O livro “A peste” foi escrito em 1941, mas publicado, somente, seis anos depois. O cenário, escolhido por Camus, para desenvolver sua história, ele conhecia muito bem. E não só por ser argelino. Em 1940, após a ocupação da França pelos nazistas, o escritor, sobretudo combativo jornalista, vinha sofrendo ameaças de prisão por parte dos invasores, em virtude de seus candentes artigos. Optou, na ocasião, por uma “retirada estratégica” e regressou à sua terra natal, a Argélia, então colônia francesa. E fixou-se, justamente, em Oran, cidade que viria a escolher para cenário de “A peste”. Esse porto argelino era, na oportunidade, muito diferente do que é hoje. Atualmente, conta com uma população estimada em pouco mais de um milhão de habitantes. É a capital da província do mesmo nome. Trata-se, pois, hoje, da segunda maior e mais importante cidade da Argélia. Na época, porém, era bem menor e menos importante.

Quando ocorre alguma epidemia em qualquer lugar, qual é uma das primeiras providências adotadas pelas autoridades sanitárias? A limitação no ir e vir dos habitantes, não é mesmo? Até para evitar contágio e a conseqüente propagação da doença. Foi o que aconteceu na Oran descrita por Camus. Houve, portanto, limitação da liberdade das pessoas. Hudson dos Santos Barros cita, em sua monografia “A civilização, a cidade e o indivíduo em A Peste de Albert Camus”, o seguinte trecho do livro “Microfísica do poder”, de Michel Foucault, a esse propósito:  “(...) A ordem responde à peste; ela tem como função desfazer todas as confusões: a da doença que se transmite quando os corpos se misturam; a do mal que se multiplica quando o medo e a morte desfazem as proibições. Ela prescreve a cada um seu lugar, a cada um seu corpo, a cada um sua doença e sua morte, a cada um seu bem, por meio de um poder onipresente e onisciente que se subdivide ele mesmo de maneira regular e ininterrupta até a determinação final do indivíduo, do que o caracteriza, do que lhe pertence, do que lhe acontece.
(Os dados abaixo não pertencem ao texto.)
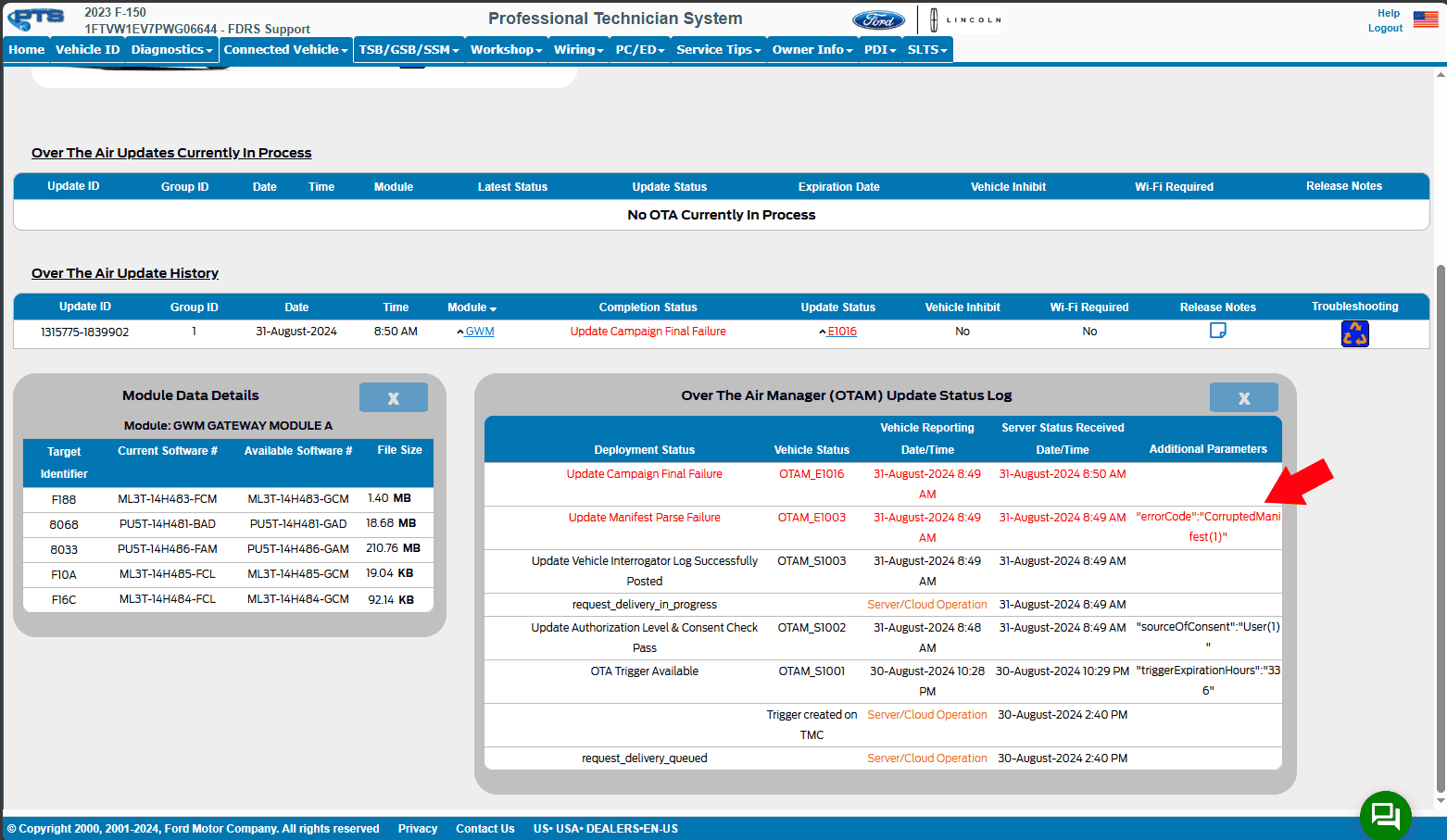
Task: Click the Contact Us footer link
Action: (x=484, y=829)

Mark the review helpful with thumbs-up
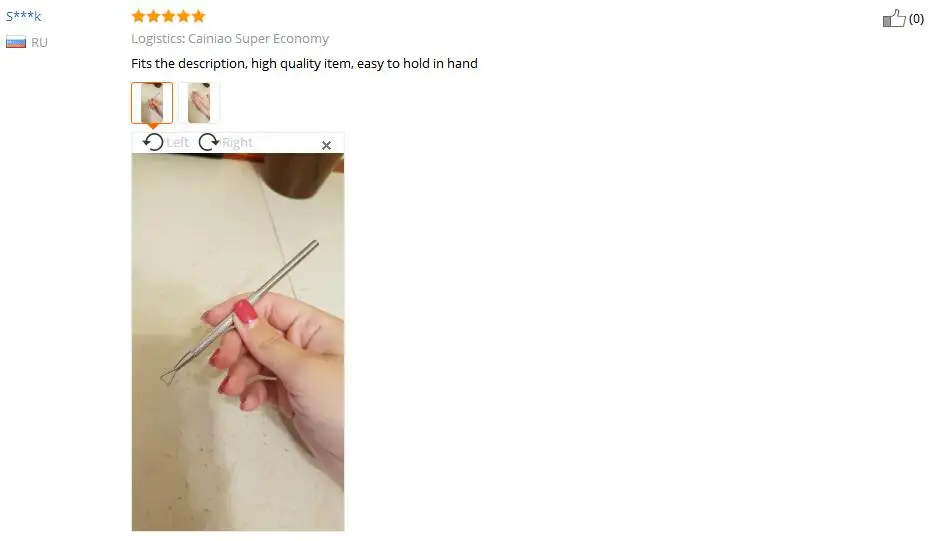pos(894,18)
Contra a peste, que é mistura, a disciplina faz valer seu poder que é de análise (...)”.

É genial a descrição das reações dos moradores de Oran face à súbita calamidade que se abateu sobre ela. Em circunstâncias como essa, cada habitante reage individualmente, pelo menos a princípio, preocupado, tão somente, com a própria segurança. É o instinto de sobrevivência que sobrepuja a razão. É o tal do “salve-se quem puder”. Não é assim que as pessoas reagem diante de qualquer catástrofe, não importa de que natureza? Claro que sim. Basta atentar para as reações da maioria após um devastador terremoto, ou um mortal tsunami, ou um catastrófico tornado ou outro fenômeno destrutivo qualquer. Foi assim que a população da Oran de “A peste” reagiu. “Não existe ninguém que pense nos outros e que se proponha a ajudar quem precise em desastres como este?”, perguntará o atento leitor. Sim, existe. E Camus levou isso em conta, destacando, porém, que foram raros os que pensaram e agiram com solidariedade. Eu diria: foram raríssimos.
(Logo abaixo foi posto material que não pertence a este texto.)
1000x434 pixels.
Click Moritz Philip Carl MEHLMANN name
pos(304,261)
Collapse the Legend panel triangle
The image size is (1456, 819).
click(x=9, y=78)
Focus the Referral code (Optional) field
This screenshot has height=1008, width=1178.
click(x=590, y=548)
Há, sim, (felizmente) quem se disponha a encarar o mal, seja de que natureza for, em nome de todos. Entre estes, o autor de “A peste”, apresenta o personagem Rieux, médico, que acredita, no fundo da alma, que é necessário lutar até o fim contra a mortal epidemia, por mais inglória, pela inutilidade, que essa luta pudesse ser. Na vida real, por exemplo, são inúmeros os “heróis” de ocasião, que emergem, subitamente, salvando milhares de vidas. E a questão nem é quantitativa. Quando salvam, digamos, apenas uma vida, seu gesto já é sumamente louvável.  Ao contrário do que possa parecer, Camus não se mostra pessimista em relação à calamitosa peste bubônica. Tanto que a vitória final cabe ao Dr. Rieux e aos outros (poucos) personagens que tiveram vergonha de sobreviver sozinhos e de serem, portanto, felizes só eles, contribuindo, assim, com suas ações, para a epidemia ser, enfim, vencida. Esse espírito é que é o grande trunfo da humanidade.